■ **RECORD EXTRACTS**:
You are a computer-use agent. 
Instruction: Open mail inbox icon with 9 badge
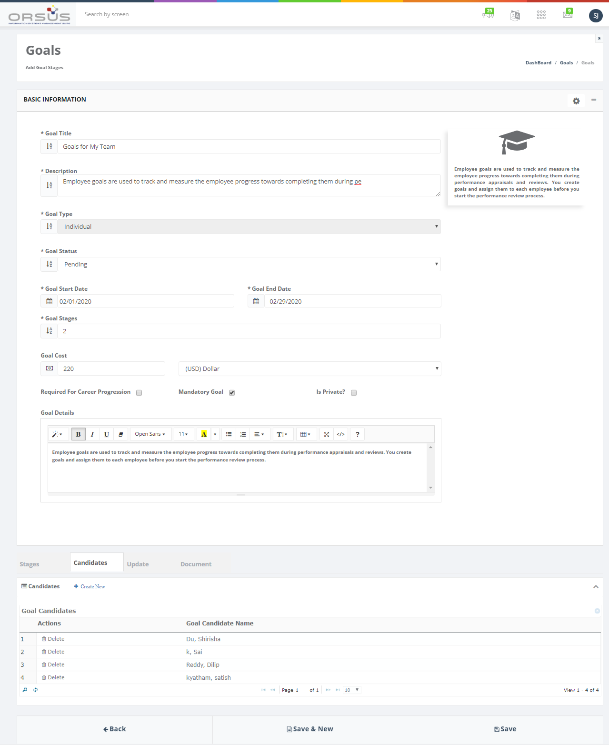(x=568, y=15)
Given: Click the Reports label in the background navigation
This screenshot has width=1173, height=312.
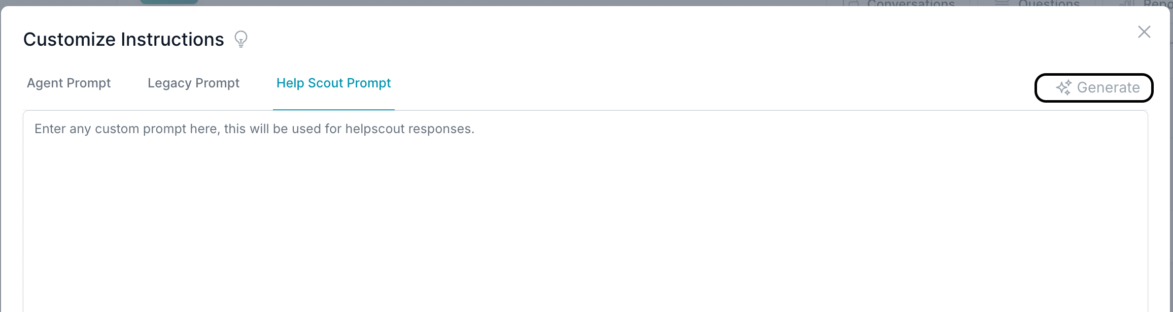Looking at the screenshot, I should click(x=1158, y=3).
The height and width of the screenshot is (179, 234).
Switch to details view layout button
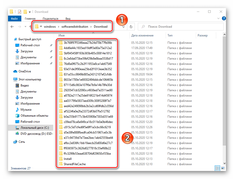coord(217,168)
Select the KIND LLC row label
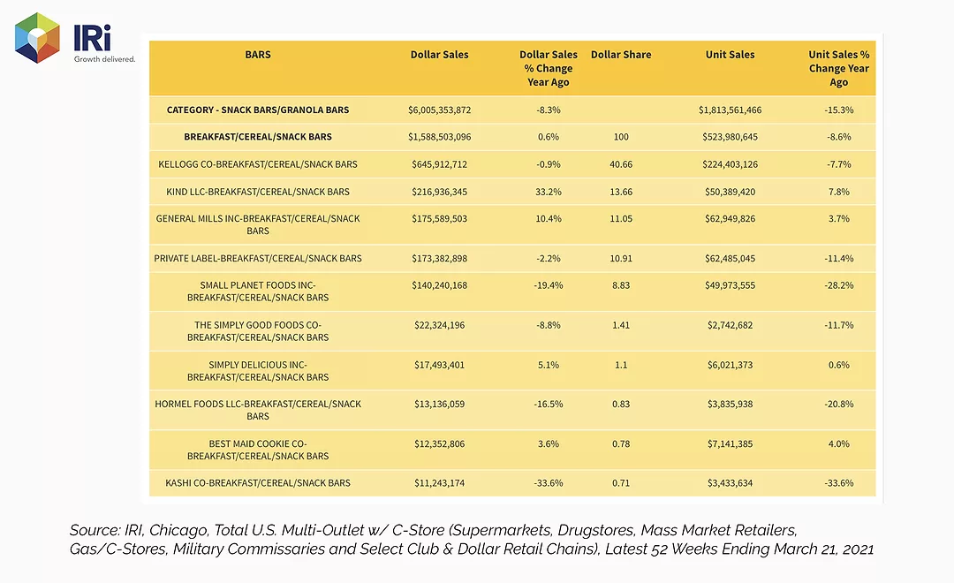The image size is (954, 583). point(258,192)
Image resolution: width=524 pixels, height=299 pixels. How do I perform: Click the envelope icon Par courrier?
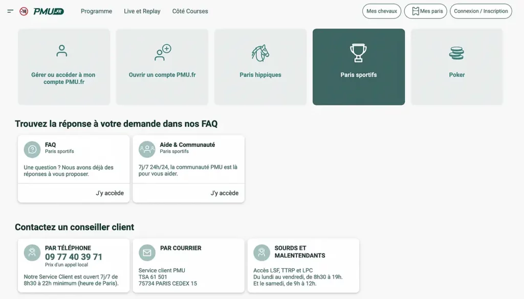pyautogui.click(x=147, y=253)
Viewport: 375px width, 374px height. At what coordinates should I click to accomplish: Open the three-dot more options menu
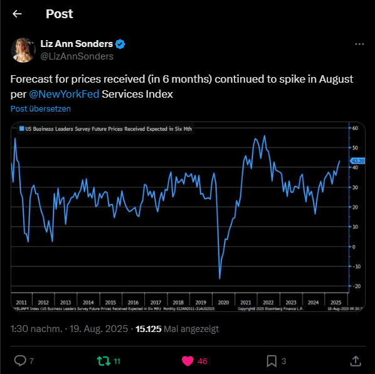(359, 44)
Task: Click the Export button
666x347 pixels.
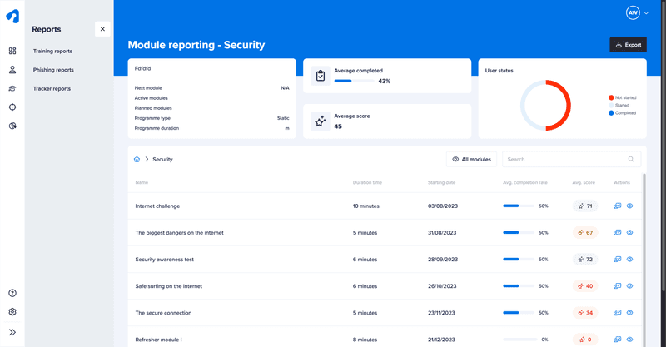Action: click(x=628, y=45)
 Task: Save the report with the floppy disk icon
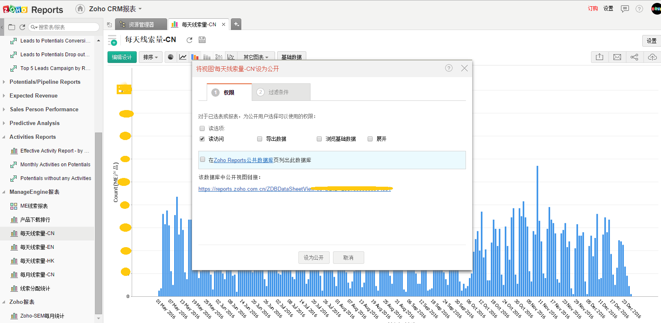(x=202, y=40)
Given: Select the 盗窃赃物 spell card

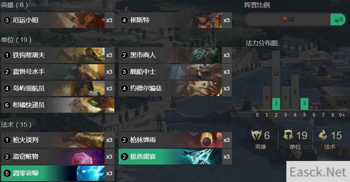Looking at the screenshot, I should 58,157.
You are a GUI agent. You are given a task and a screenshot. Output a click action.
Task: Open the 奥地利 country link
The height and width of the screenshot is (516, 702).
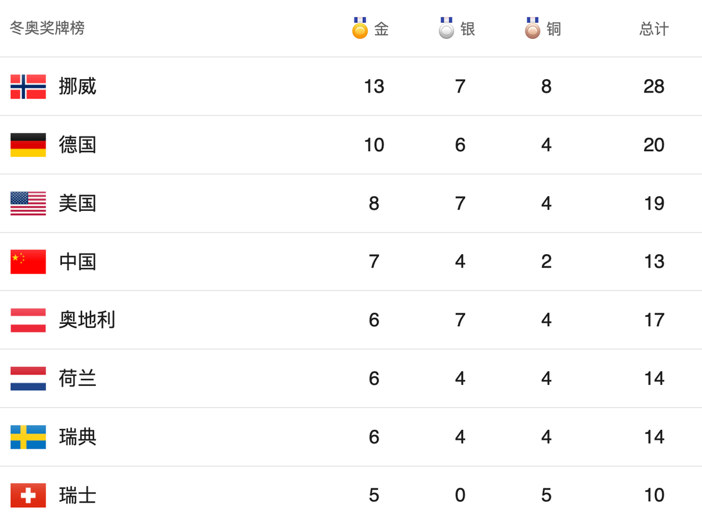(87, 320)
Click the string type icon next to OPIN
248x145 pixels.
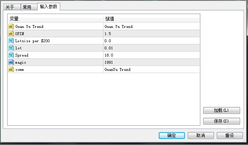(11, 34)
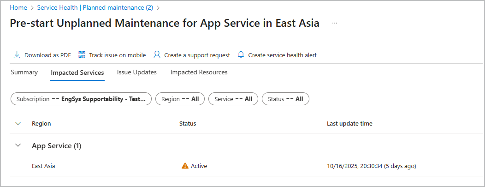Click the support request person icon
The height and width of the screenshot is (187, 485).
157,55
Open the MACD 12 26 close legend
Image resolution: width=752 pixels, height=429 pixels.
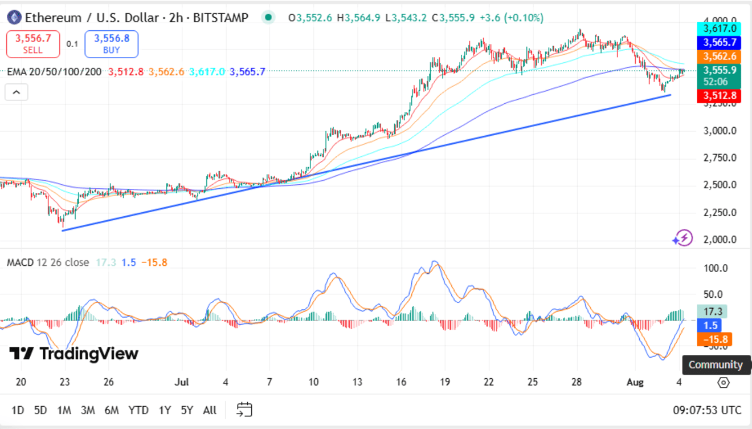[48, 262]
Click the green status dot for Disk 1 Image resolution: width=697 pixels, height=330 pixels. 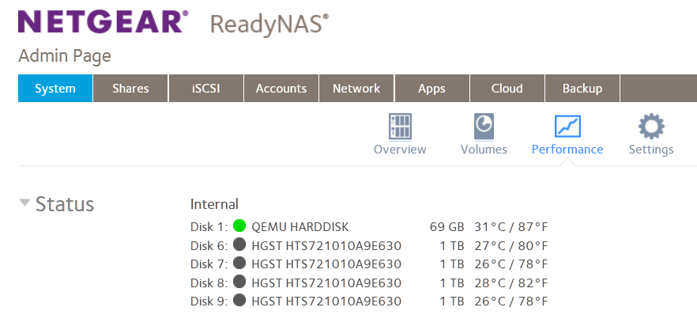coord(240,227)
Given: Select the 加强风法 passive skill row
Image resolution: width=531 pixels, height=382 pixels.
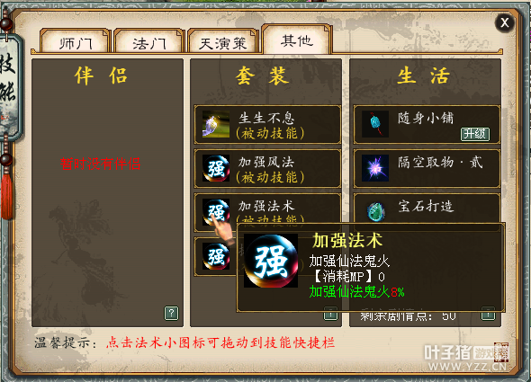Looking at the screenshot, I should click(267, 168).
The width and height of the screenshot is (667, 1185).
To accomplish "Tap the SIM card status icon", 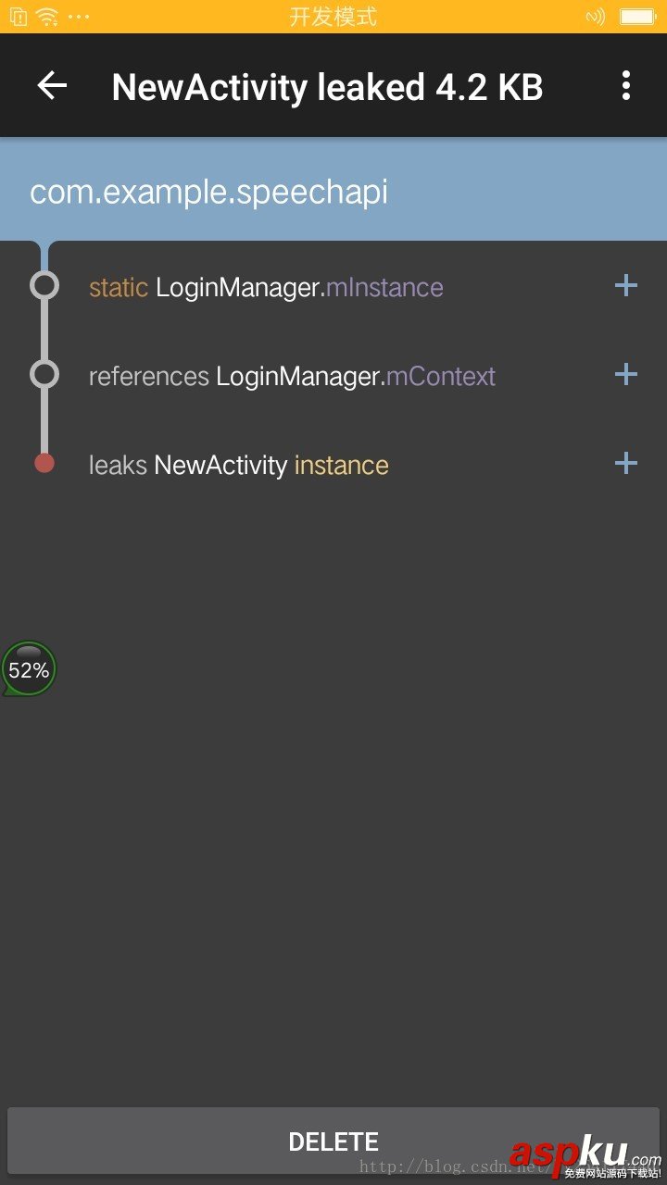I will click(x=19, y=17).
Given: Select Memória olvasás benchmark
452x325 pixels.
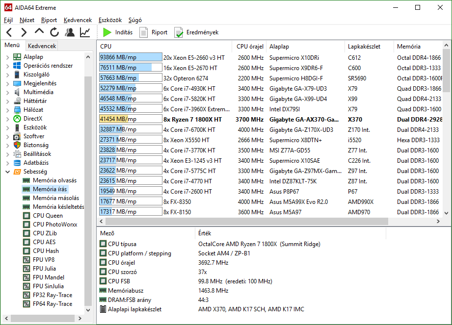Looking at the screenshot, I should pyautogui.click(x=54, y=180).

■ **THE PROBLEM**: With pictures omitted, repeat the entries above word for word from the line holding "Task: Click the Export button" down to the line holding "Click the string type icon next to OPIN", keeping both of those lines.

■ **EXERCISE RESPONSE**:
Task: Click the Export button
666x347 pixels.
Action: click(x=628, y=45)
 Task: Save the report with the floppy disk icon
(x=202, y=40)
Given: Select the 盗窃赃物 spell card

Looking at the screenshot, I should 58,157.
You are a GUI agent. You are given a task and a screenshot. Output a click action.
Task: Open the 奥地利 country link
The height and width of the screenshot is (516, 702).
(87, 320)
Click the string type icon next to OPIN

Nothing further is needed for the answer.